Carefully laying out the evidence on every side, Morris surveys both national and international controversies that involved the church -- such as racial integration, the Spanish Civil War, anti-communism, and anti-Semitism -- and comes to some tough judgments on current disputes.

Yes, Pius XII helped rescue individual Jews, but his overall policy of "enlightened reserve" in dealing with the Nazis, Morris says, was shameful. He grants that the church's teaching on contraception has little intellectual credibility, but writes that America needs the church's conservative teaching on sexuality to maintain the integrity of family life. His bottom line: The church is healthy at the grassroots, but its leadership fails.

Some critics, like Fr. Thomas Shelly, in Church, have correctly pointed out that Morris' Celtic emphasis overlooks the 100 years of history that precedes the potato famine and the impact of Irish immigration. The earlier Maryland tradition was formed in the colonial period, when the first archbishop, John Carroll, cousin of a signer of the Declaration of Independence, established the church as a friend of democracy. Morris might reply that, while Alexis de Tocqueville saw Catholicism as thriving in 1831, it was not until the immigrant waves arrived that the church really took off. It was, for good or ill, that project of establishing an alternate world, a "Catholic ghetto," that gave us today's church, which is in some ways taking on new life and in others crumbling before our eyes.

My problem with this book is different. Other writers mercifully pad their pages with a little fluff that allows the reviewer to turn pages swiftly in the enjoyment of a "good read." But the merciless Morris forces the critic to savor every word, take notes and relish both the small-print footnotes at the bottom of the page, like the history of "probabilism" in the abortion debate, and the end notes, where we hear of a priest preaching in St. Patrick's Cathedral who assures his parishioners that, in spite of the pope's recent condemnation of capital punishment, they are free to make up their own minds. A freedom, says Morris, St. Patrick sermons hardly extend to other questions.

A Fordham faculty colleague pointed out a subtler problem, for which Morris is not responsible. "Catholics don't read," the colleague said. Every Catholic -- every literate American -- should read this book, especially if we want to understand what it means to be an American believer today. We might also want to commemorate, in an intellectual way, the fuss and fizzle of the "Americanism" encyclical.

Unfortunately, the historical process Morris describes, the forging of American Catholicism's ethnic-religious identity, did not make Catholics -- unlike the Puritans and the Jews -- a "people of the book," in the broadest sense of that term.

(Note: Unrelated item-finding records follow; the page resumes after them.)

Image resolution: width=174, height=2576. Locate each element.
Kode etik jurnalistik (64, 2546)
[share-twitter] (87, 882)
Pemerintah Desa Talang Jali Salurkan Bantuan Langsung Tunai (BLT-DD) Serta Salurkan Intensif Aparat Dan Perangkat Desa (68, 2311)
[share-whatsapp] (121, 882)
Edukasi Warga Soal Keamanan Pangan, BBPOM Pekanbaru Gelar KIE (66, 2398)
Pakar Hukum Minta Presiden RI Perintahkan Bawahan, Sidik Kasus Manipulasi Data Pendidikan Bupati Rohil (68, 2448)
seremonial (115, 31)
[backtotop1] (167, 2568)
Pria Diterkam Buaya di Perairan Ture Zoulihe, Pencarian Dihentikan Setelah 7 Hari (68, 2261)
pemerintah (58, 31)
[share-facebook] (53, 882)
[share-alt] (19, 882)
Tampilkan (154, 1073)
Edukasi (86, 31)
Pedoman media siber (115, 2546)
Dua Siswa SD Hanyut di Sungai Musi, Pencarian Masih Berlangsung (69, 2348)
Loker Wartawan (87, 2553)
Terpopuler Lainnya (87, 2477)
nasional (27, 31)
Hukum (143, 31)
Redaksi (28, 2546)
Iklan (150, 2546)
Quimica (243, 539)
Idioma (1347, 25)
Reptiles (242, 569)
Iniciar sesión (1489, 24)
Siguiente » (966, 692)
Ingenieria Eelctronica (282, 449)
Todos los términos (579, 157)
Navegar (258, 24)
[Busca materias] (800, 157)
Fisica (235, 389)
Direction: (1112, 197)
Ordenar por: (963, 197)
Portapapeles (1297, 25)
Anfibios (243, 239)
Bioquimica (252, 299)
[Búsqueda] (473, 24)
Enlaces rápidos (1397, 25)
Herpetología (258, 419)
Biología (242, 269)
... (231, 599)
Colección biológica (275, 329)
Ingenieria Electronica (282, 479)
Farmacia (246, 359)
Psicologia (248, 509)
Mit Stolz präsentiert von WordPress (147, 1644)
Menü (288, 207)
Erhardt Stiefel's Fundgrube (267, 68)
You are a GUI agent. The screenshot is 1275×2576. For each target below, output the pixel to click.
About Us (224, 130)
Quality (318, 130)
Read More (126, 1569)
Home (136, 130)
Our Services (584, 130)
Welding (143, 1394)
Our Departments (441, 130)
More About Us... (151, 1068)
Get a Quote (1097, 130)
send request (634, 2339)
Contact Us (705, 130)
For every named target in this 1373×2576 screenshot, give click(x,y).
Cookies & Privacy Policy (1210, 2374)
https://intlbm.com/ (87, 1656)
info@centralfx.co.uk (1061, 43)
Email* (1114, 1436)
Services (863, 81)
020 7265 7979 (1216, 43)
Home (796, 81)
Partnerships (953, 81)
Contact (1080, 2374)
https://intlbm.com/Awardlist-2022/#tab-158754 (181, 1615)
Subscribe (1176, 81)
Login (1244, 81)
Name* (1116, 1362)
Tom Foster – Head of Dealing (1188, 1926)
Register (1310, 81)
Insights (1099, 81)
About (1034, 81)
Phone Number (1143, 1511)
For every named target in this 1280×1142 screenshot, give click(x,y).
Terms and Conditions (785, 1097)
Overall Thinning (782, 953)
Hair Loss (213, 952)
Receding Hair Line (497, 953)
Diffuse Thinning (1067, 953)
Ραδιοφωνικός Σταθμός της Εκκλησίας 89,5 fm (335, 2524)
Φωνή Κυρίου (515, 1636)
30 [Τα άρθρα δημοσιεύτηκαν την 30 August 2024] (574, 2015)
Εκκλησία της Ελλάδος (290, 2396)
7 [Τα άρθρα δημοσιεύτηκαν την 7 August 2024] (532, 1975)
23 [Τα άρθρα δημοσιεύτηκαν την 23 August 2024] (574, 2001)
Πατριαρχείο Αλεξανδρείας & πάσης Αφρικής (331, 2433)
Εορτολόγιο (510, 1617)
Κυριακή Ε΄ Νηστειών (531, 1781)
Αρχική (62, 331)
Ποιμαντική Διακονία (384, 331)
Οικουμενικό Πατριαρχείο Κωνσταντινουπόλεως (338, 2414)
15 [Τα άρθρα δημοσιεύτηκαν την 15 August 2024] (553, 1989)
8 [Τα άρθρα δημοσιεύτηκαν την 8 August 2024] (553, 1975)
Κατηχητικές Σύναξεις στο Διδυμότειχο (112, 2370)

The skills that build cathedrals and schools -- even universities -- are not the same ones that fill libraries and nourish the intellectual life.

Under the sway of a spiritual ethos that stresses submission rather than initiative, we have, with some exceptions, been collectively a "good flock" -- faithful followers rather than prophets and leaders. As a result, the full impact of American Catholics on the nation's character and morals has been far less than John Hughes' extravagant dream.

Jesuit Fr. Raymond A. Schroth is assistant dean of Fordham College.